Some of the options the groups asked the BLM to reconsider included remote monitoring systems on the wells (to lessen traffic), consolidated storage systems (to reduce their visual impact), having the wells drilled directionally (to create fewer pads) and relocating the compressor station outside of the lands the agency has identified as having wilderness characteristics. Those options were considered in the original BLM review and rejected; mineral lessees are allowed to do what’s necessary to develop their rights.
“We think the new wild lands policy makes reconsideration of those options worthwhile,” Pendery said.
In a joint press release issued Friday evening, the Big Horn Basin’s county commissions and conservation districts expressed support for the Rocktober project — despite Bill Barrett Corp.’s decision to withdraw the permits. The elected officials from around the Basin continued to dispute the assertion that the acreage around the drilling project qualifies as having wilderness characteristics.
While being “beautiful pieces of public land that deserve great consideration,” the elected officials said current management has allowed multiple uses of the land for the last 100 years.
It’s part of a broader concern the commissioners and district supervisors raise with the “wild lands” policy — that the BLM will inappropriately restrict use of lands that don’t qualify as wilderness.
The commissions and districts said the lands surrounding the Rocktober project shouldn’t qualify as “lands with wilderness characteristics” because they have roads, pipelines, reservoirs, stock tanks, cattle guards and existing oil and gas wells.
On Monday, Park County Commissioner Tim French said he was concerned Bill Barrett’s permit withdrawal set a “very dangerous precedent.”
“That company can do whatever it wants, but I just don’t like the precedent that an environmental group says it’s wilderness and can shut down oil and gas,” said French.

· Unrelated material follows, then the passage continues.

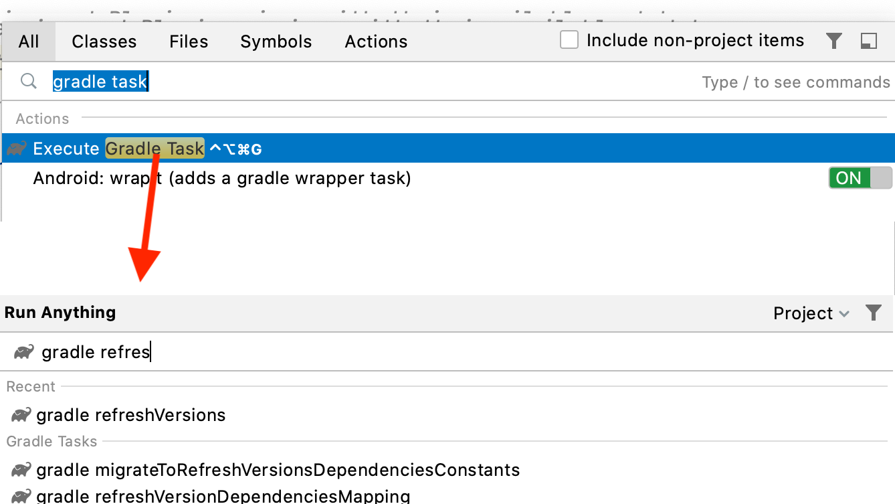This screenshot has height=504, width=895.
Task: Click the Run Anything command input field
Action: pyautogui.click(x=401, y=352)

He said part of the intent of the press release was to tell the public that “what they’re hearing from the environmental community is not the whole truth.”
“I just want everybody to know that their (the environmental groups’) goal is to shut down oil and gas development,” said French.

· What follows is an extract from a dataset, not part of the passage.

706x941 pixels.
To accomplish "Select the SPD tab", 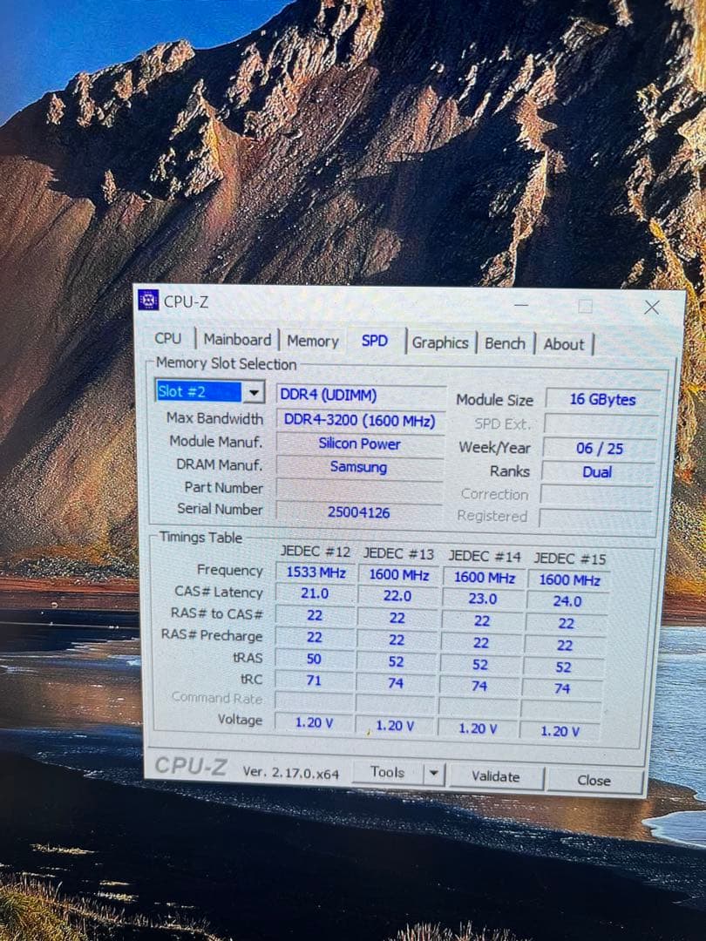I will [x=375, y=342].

However, in earlier interviews, Pendery and Dominick said they know Bill Barrett has valid rights and that the wells will eventually be drilled.

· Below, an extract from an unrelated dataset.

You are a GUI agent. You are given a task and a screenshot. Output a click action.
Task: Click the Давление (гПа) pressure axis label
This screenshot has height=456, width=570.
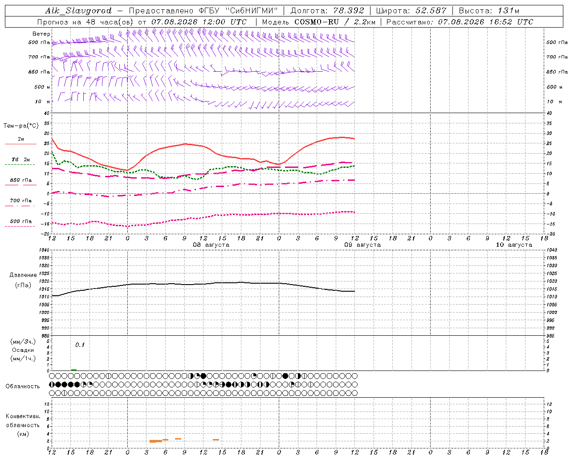(x=23, y=280)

“We’re not trying to shut down drilling in this area,” said Pendery.
The overarching goal of the appeal, Dominick said, was to make sure the project’s done “in the best possible way that we can.”
“I’m not trying to be obstructionist. That isn’t the goal of FOAL, and I don’t think it’s the goal of the other organizations,” Dominick said.
Rather than immersing the project in a national policy discussion about wild lands, Bill Barrett spokesman Felton said the company wanted to be creative and get involved in discussions that would meet its objectives and those of “other stakeholders” when possible.
For that reason, the company wants to open a dialogue with the opposition groups.
“It is something we would like to do, and a source of optimism for us in this regard is the fact that we’ve been successful in the past in Wyoming,” said Felton. He pointed to a project five years ago where Bill Barrett Corp. negotiated an agreement with the Biodiversity Conservation Alliance to go forward with a seismic survey near the Bobcat Draw wilderness study area northeast of Thermopolis. In that instance, the alliance agreed to drop its appeal of the seismic survey in return for Bill Barrett taking steps to protect area sage grouse and paying $25,000 for sage grouse conservation.
The company has negotiated other settlements as well, as noted by Pendery.
“An honest discussion of issues can generate mutual gains ... and that’s our goal here,” Felton said.